LessWrong Study: Off-Model SFT Hurts AI Reasoning - But Fix Is Quick
Training models on other AI's outputs drops reasoning by 30% on hard problems.
Researchers from LessWrong (SebastianP et al.) found that off-model supervised fine-tuning (SFT) degrades AI reasoning performance—especially on problems requiring long chains of reasoning like MATH-500 and Olympiads—even when learning from a stronger teacher model like Claude Opus 4.7 or GPT-5.5. The cause appears to be an unfamiliar reasoning style, not teacher quality or perplexity. Crucially, a small amount of training on unrelated data restores performance, and the effect is context-specific: degradation only appears in certain prompt contexts, not others.
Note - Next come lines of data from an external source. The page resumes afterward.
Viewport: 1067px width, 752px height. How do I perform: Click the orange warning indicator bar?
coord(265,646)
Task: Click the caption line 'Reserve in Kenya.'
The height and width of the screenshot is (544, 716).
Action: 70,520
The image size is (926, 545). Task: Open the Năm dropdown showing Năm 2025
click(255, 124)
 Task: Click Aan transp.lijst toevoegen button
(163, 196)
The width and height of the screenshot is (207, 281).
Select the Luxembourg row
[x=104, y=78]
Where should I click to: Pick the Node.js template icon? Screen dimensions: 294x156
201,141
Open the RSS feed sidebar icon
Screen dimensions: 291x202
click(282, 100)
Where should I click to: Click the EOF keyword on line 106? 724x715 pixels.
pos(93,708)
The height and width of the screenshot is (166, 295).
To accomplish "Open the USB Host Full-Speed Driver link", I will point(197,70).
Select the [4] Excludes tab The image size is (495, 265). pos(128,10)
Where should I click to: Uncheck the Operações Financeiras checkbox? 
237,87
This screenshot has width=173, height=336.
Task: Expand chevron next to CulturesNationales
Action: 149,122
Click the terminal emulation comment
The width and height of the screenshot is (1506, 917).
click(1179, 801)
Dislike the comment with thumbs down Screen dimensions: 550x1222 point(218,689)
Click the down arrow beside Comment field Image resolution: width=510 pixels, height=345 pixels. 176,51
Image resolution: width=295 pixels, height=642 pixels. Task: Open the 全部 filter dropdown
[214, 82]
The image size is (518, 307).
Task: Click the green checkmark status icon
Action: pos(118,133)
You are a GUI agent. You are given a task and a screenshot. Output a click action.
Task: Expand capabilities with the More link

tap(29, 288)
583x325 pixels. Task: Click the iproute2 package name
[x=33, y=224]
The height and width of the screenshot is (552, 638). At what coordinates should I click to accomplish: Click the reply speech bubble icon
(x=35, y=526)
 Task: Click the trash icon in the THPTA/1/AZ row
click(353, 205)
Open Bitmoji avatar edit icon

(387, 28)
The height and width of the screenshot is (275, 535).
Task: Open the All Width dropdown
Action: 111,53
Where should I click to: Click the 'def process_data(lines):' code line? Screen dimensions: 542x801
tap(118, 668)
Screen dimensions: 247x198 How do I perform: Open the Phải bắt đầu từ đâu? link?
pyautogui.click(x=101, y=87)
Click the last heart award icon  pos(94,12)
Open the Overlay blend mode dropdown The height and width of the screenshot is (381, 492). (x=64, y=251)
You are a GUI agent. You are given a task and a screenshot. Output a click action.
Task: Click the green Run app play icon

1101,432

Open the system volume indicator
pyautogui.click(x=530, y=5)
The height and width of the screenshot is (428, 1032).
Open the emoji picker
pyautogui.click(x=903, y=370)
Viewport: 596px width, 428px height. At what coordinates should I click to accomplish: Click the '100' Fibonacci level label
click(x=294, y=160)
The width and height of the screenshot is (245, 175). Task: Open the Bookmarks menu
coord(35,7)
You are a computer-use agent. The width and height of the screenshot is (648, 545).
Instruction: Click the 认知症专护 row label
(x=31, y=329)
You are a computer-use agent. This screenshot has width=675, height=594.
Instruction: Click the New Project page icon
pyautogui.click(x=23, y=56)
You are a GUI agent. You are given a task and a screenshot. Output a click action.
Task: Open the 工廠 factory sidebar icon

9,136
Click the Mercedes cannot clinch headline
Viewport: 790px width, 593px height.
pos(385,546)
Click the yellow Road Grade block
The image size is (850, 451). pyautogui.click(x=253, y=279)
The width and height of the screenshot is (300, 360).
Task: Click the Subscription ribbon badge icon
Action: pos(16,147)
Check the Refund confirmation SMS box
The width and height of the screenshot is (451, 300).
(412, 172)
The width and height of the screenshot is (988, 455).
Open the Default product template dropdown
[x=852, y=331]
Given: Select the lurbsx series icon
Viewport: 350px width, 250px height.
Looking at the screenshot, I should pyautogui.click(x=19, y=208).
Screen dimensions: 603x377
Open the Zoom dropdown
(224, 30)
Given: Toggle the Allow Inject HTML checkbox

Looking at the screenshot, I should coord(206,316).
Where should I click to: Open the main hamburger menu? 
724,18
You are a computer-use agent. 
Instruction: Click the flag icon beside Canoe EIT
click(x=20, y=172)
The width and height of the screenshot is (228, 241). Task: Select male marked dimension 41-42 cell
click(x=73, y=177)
- Off-model SFT degrades reasoning tasks (MATH-500, Olympiads) by up to 30% but leaves simple tasks (MMLU) unaffected.
- Degradation occurs even when the teacher (e.g., Claude Opus 4.7) is stronger than the student, ruling out dumb-teacher hypothesis.
- Performance can be recovered by training on unrelated data, indicating the new reasoning style is shallow and reversible.
Why It Matters
Off-model SFT is vital for AI alignment; this research shows how to prevent capability loss in controlled models.